Top of Excerpted data
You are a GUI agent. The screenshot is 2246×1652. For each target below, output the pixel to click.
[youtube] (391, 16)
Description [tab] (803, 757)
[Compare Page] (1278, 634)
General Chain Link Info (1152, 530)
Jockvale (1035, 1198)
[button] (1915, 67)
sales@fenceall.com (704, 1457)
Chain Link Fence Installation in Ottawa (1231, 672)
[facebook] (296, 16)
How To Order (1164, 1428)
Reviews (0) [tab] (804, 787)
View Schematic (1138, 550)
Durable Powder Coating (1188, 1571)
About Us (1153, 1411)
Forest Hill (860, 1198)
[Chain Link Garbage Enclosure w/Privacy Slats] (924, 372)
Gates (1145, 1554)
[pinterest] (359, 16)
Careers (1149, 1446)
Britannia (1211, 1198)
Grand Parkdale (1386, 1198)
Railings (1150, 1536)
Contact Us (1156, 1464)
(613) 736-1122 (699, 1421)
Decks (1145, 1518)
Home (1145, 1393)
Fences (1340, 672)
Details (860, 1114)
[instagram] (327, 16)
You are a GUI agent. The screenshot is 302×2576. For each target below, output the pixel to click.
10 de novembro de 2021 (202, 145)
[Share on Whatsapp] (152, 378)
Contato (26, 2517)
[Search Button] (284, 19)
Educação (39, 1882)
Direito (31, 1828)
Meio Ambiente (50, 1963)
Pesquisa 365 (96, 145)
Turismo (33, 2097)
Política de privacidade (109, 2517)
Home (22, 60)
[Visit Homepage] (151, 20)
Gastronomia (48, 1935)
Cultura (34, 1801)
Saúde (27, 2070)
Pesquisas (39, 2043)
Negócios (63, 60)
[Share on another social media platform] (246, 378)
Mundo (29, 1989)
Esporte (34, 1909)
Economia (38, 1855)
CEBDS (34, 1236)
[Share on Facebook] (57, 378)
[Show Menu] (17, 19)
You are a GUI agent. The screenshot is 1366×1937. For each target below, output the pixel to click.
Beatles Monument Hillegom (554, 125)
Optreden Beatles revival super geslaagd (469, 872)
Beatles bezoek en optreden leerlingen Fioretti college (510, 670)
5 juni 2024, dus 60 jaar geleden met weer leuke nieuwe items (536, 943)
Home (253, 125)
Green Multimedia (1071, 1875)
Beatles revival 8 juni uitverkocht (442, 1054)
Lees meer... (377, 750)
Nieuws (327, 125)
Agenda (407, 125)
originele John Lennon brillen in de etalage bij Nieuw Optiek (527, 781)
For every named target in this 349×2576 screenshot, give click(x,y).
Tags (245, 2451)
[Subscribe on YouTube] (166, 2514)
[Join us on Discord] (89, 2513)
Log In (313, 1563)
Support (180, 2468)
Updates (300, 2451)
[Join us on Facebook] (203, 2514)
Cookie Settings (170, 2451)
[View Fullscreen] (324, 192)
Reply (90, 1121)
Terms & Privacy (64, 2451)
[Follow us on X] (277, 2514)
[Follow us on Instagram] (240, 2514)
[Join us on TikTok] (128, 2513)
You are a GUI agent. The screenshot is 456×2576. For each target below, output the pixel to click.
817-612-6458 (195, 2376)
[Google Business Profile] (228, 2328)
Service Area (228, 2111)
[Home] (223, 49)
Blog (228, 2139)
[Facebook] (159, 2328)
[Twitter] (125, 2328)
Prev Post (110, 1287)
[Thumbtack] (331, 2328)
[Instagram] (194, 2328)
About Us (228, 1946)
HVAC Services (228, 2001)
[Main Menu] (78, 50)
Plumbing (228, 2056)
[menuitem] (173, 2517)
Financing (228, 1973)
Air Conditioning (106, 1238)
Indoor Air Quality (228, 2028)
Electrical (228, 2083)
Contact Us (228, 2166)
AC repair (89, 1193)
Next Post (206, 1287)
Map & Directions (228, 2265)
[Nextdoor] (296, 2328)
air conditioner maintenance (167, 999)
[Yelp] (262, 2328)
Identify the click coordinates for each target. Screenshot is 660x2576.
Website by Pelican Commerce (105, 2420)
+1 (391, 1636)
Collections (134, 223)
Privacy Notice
Bottom of Excerpted data
From the records above, copy only the lines starting with the line that holds "Home (253, 125)" and going on through the line that holds "[Google Business Profile] (228, 2328)", exactly as written.

Home (253, 125)
Green Multimedia (1071, 1875)
Beatles revival 8 juni uitverkocht (442, 1054)
Lees meer... (377, 750)
Nieuws (327, 125)
Agenda (407, 125)
originele John Lennon brillen in de etalage bij Nieuw Optiek (527, 781)
For every named target in this 349×2576 screenshot, give click(x,y).
Tags (245, 2451)
[Subscribe on YouTube] (166, 2514)
[Join us on Discord] (89, 2513)
Log In (313, 1563)
Support (180, 2468)
Updates (300, 2451)
[Join us on Facebook] (203, 2514)
Cookie Settings (170, 2451)
[View Fullscreen] (324, 192)
Reply (90, 1121)
Terms & Privacy (64, 2451)
[Follow us on X] (277, 2514)
[Follow us on Instagram] (240, 2514)
[Join us on TikTok] (128, 2513)
You are a GUI agent. The screenshot is 456×2576. For each target below, output the pixel to click.
817-612-6458 (195, 2376)
[Google Business Profile] (228, 2328)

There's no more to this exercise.